The original date of the list's production is unknown, but based on certain features of the text it can be determined to have originated from the late 14th to early 15th century. Among the list of Rus' cities, some Bulgarian cities are shown as well, including ones in the region of Dobruja, which are described as being under the control of Wallachian ruler Mircea the Elder in the chronicle that the list is a part of. Mircea gave himself the title of Despot of Dobruja, and owned the region twice in history; the first time from 1390 to 1391, and the second from 1406 to 1417. Thus, based on the preceding information and other facts about the text, it can be determined that the list originates from either the late 14th century or the early 15th century. The list remained mostly unknown until the Russian-German historian Gerhard Friedrich Müller discovered it in the early 1760s, after which his colleague August Ludwig von Schlözer published it in Russian in 1816.

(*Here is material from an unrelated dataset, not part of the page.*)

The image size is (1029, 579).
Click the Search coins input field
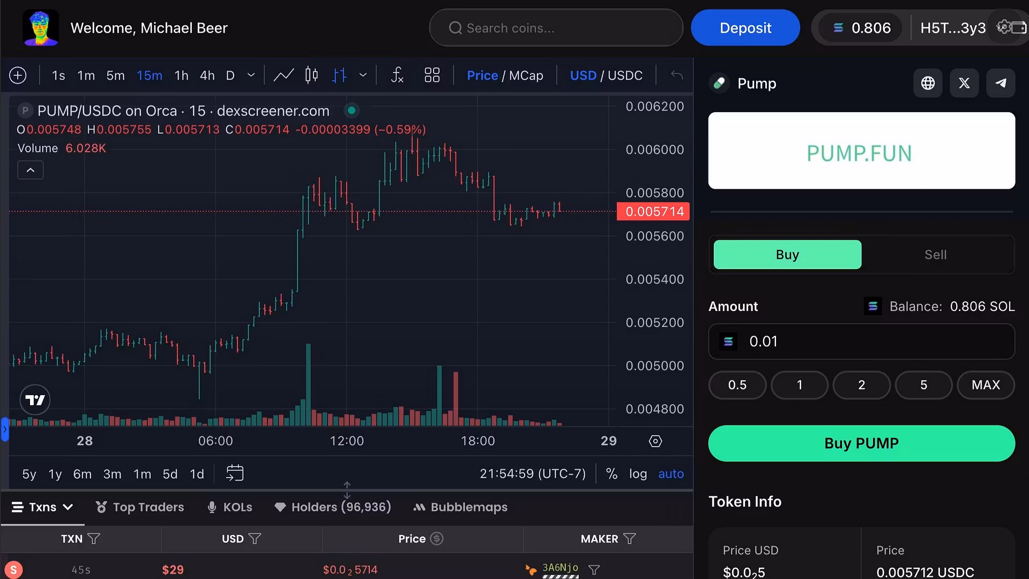[x=556, y=28]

In total, the list names 358 cities which are sorted into 8–9 categories and ordered from south to north. The categories consist of Bulgarian and "Vlach" (an old name for Romanians, here referring to Moldavia and Wallachia), Podolian, Kievite, Volhynian, Lithuanian, Smolenskian, Ryazanite, Zalesyean, and (sometimes) Tverite. While the oldest versions of the list do not mention anything from Tver, later ones include 8 cities from it. The division of the cities into these groups appears to reflect the political boundaries of earlier times.

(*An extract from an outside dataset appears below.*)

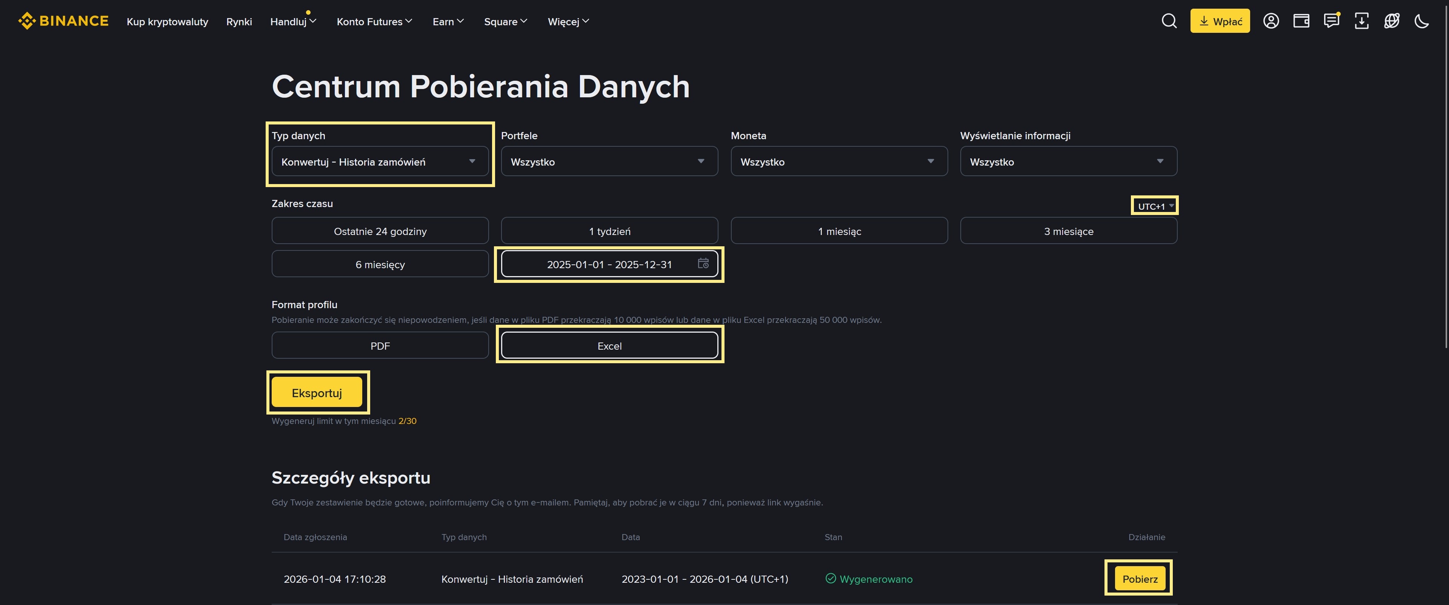
Task: Click the Eksportuj button
Action: [317, 392]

The question of what Rus'/Russian means in the context of these cities remains debated among historians. According to Soviet-era historian Mikhail Tikhomirov, the list proves that, by as early as the beginning of the 15th century, the Russian land concept already existed, on the basis of ethnic and linguistic similarities among the East Slavic people at the time. He bases his argument on the fact that the author omitted entirely Lithuanian and Polish settlements of various regions from the list, and explains the inclusion of Bulgarian and Moldavian settlements by their use of East Slavic languages for writing and/or liturgical purposes, emphasizing their alleged closeness and similarity to the East Slavic people historically. According to others, including Russian historian Kamil Galeev, the term Rus'/Russian in the list is not based on ethnic differences, but rather on the distribution of Old Church Slavonic. As per this perspective, the inclusion of Bulgarian and Moldavian settlements is due to religious similarities, not ethnic, and the list is essentially a collection of religiously Eastern Orthodox lands that used Old Church Slavonic as a liturgical language.

While the original author of the list is unknown, they likely were a Russian, based on the fact that the spelling of the cities in the list are entirely in their Russian forms. Additionally, the author paid great attention to cities in Zalesye, Ryazan, and Chernigov regions, suggesting that they had an origin around that area.

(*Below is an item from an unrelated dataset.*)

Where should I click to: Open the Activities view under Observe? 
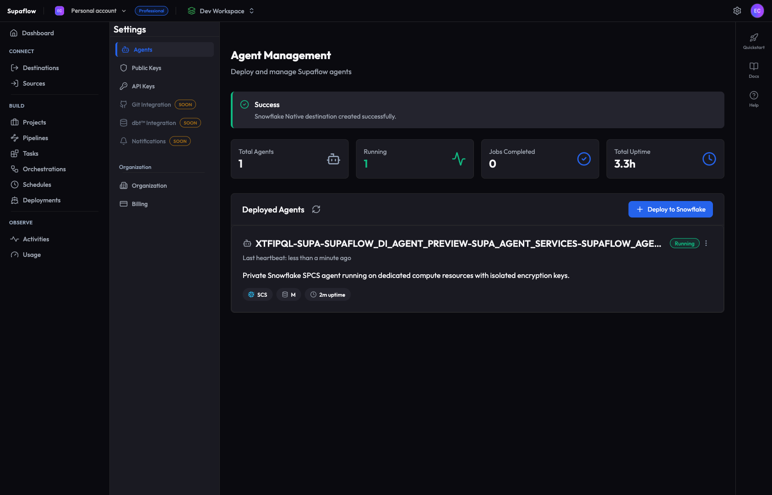[x=36, y=239]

Is it likely that the list was originally accompanied by a map, similar to that of the 17th century Book of the Big Drawing, due to the ordering of the cities from south to north on the list, which lines up with the fact that many maps at the time placed the south at the top of the map and the north at the bottom. However, if there was ever any map attached, it has been lost by now, with only the textual portion remaining.

== Reliability ==
While historically many doubted the veracity of the list, it is today widely accepted as legitimate by historians. Nikolay M. Karamzin and most other historians at the time of its discovery treated it with distrust, due to the fact that many of the settlements in the list were unknown. However, as time went on, the views of historians began to shift. Polish ethnographer Zorian Dołęga-Chodakowski wrote a response to Karamzin, in which he pointed out various aspects of the document that appeared to confirm its authenticity. Further analysis of the text by historians led to a consensus on its legitimacy. At least 304 out of the 358 cities listed can be identified to align with settlement existing today, around 85% of the total amount.